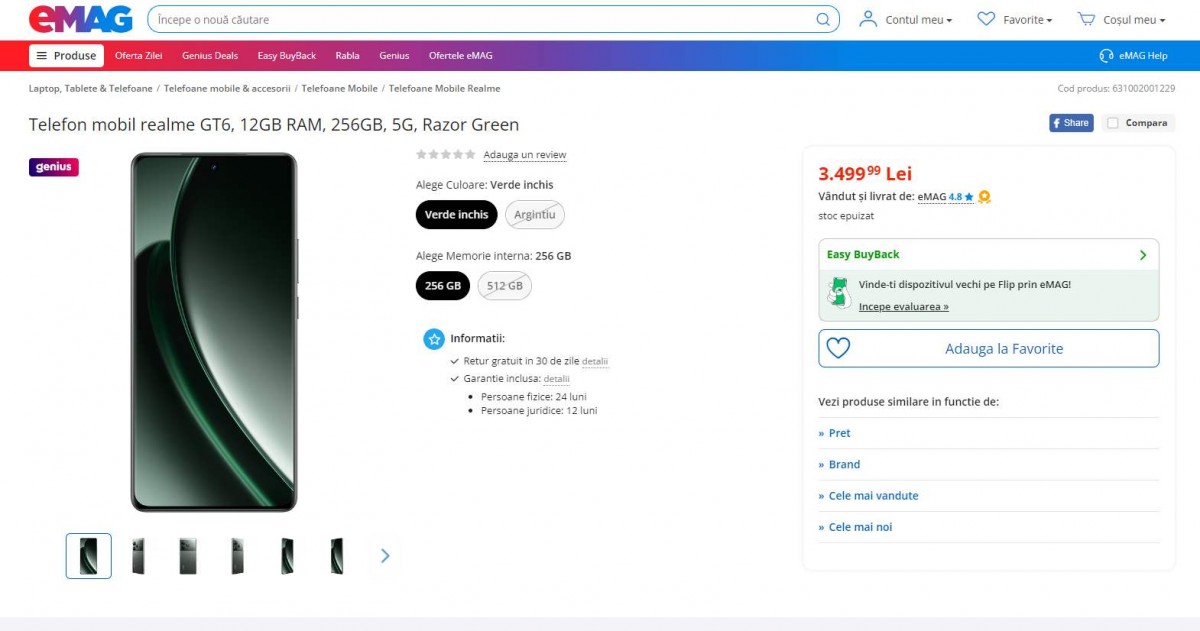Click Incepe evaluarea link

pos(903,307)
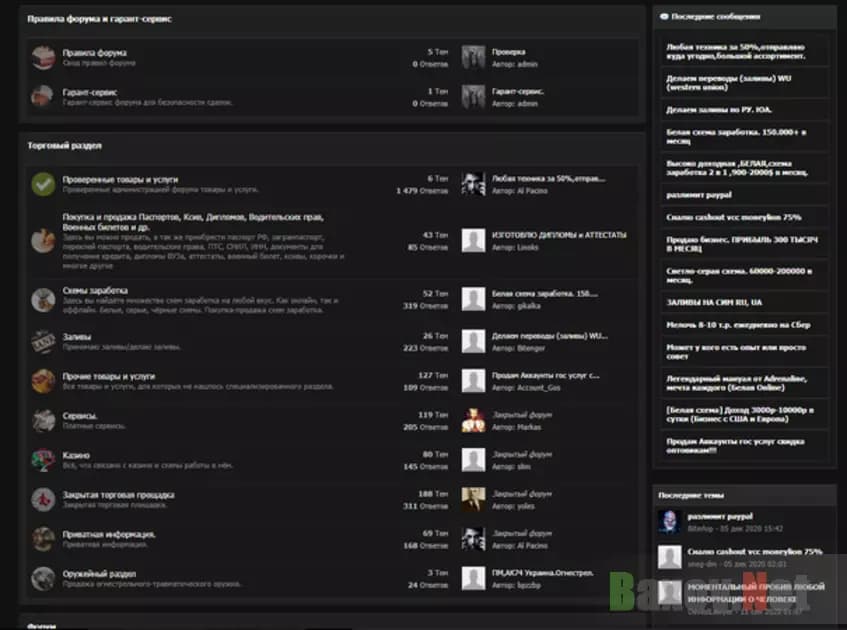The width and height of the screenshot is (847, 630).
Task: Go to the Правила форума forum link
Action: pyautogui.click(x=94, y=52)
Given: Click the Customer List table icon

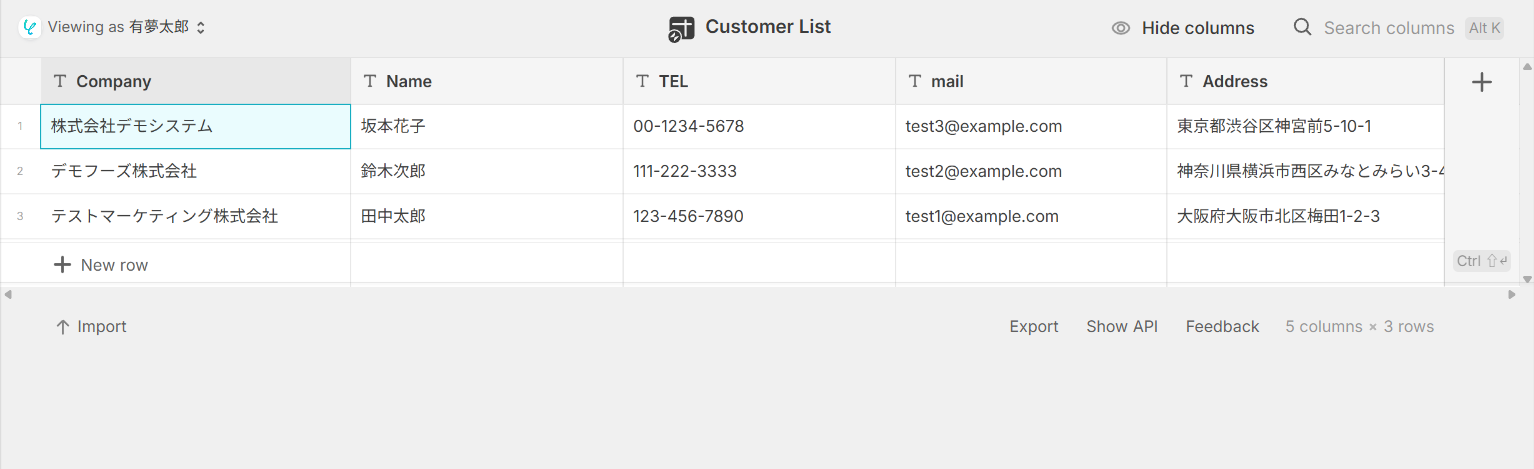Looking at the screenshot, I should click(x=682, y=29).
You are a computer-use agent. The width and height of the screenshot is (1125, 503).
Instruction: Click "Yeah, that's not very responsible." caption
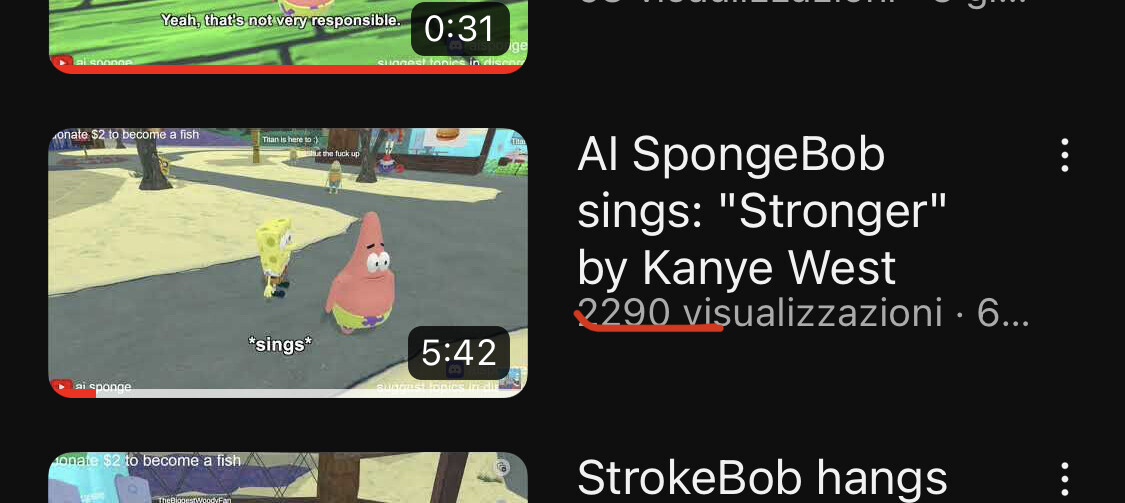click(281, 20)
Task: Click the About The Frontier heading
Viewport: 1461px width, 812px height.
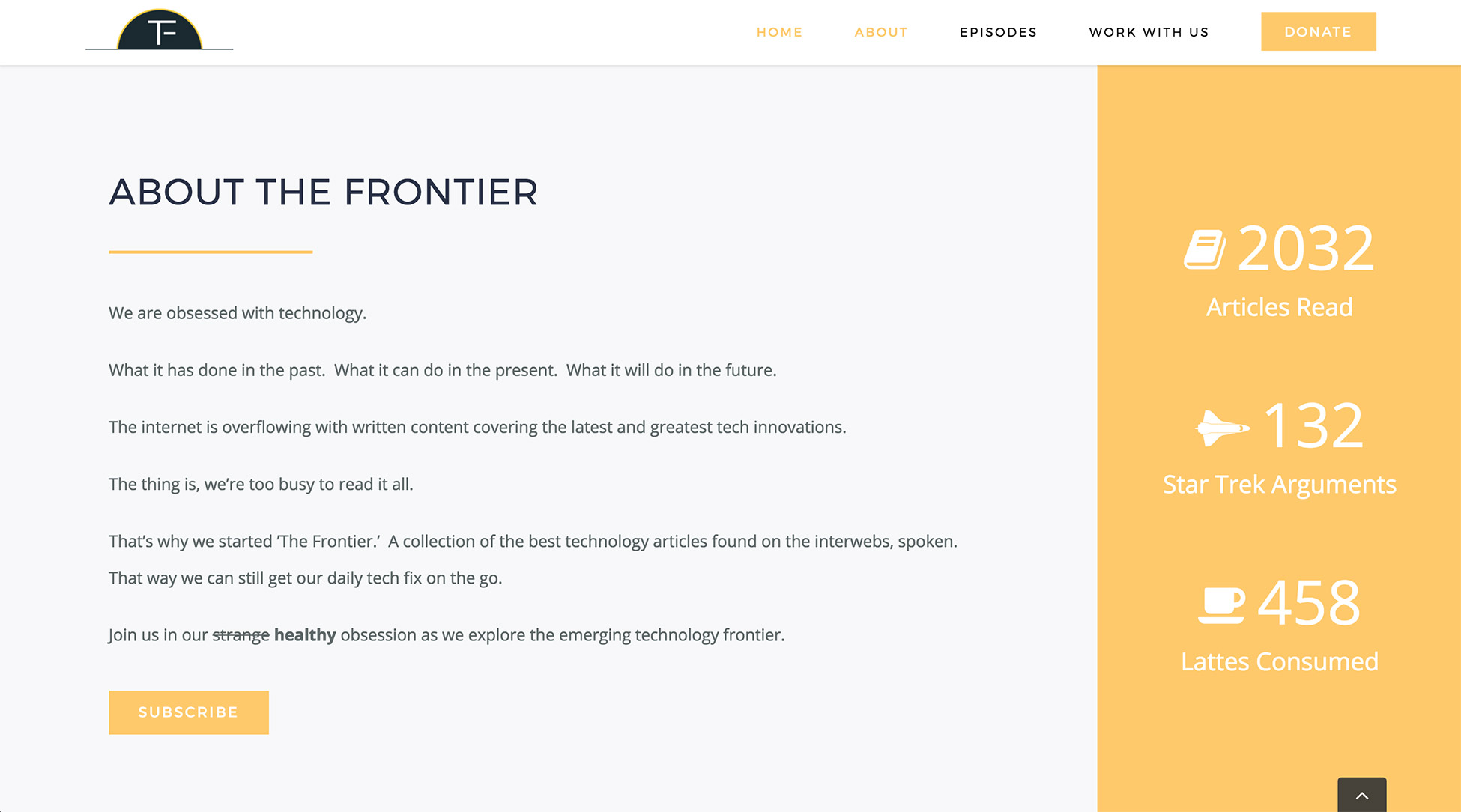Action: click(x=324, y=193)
* * *
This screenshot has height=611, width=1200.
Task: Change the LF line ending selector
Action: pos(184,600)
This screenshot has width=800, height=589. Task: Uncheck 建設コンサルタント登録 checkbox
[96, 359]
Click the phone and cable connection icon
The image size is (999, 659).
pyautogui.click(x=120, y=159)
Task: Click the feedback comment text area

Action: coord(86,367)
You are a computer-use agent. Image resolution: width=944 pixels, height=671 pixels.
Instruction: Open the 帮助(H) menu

§ **Instructions for the task**
What is needed is the count of lines in the records that include the word "agent", with no other text.

§ **Response to this task**
2